In the listing below, find the line holding "Where should I" and the line holding "Task: Select the cm unit button". Write out those two lines and all lines between, exactly, and nothing more.

Records supplied
^^^^

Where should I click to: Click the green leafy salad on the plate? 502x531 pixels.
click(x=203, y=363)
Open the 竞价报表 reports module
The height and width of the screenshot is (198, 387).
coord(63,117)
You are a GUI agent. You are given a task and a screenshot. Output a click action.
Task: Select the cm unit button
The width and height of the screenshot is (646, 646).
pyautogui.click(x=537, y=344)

^^^^

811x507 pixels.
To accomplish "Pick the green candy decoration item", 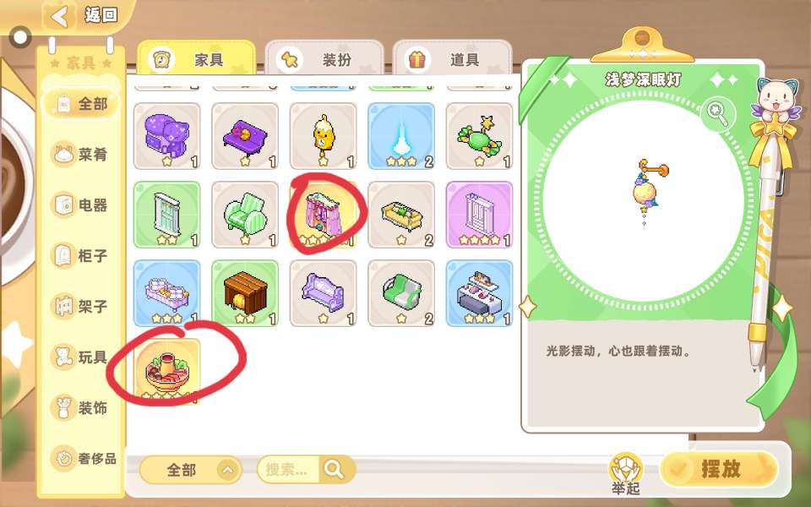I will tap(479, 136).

^^^^

Your solution
Where should I click to: Click the green leafy salad on the plate? 502x531 pixels.
click(x=203, y=363)
Open the 竞价报表 reports module
The height and width of the screenshot is (198, 387).
coord(63,117)
You are a GUI agent. You are given a task and a screenshot. Output a click action.
Task: Select the cm unit button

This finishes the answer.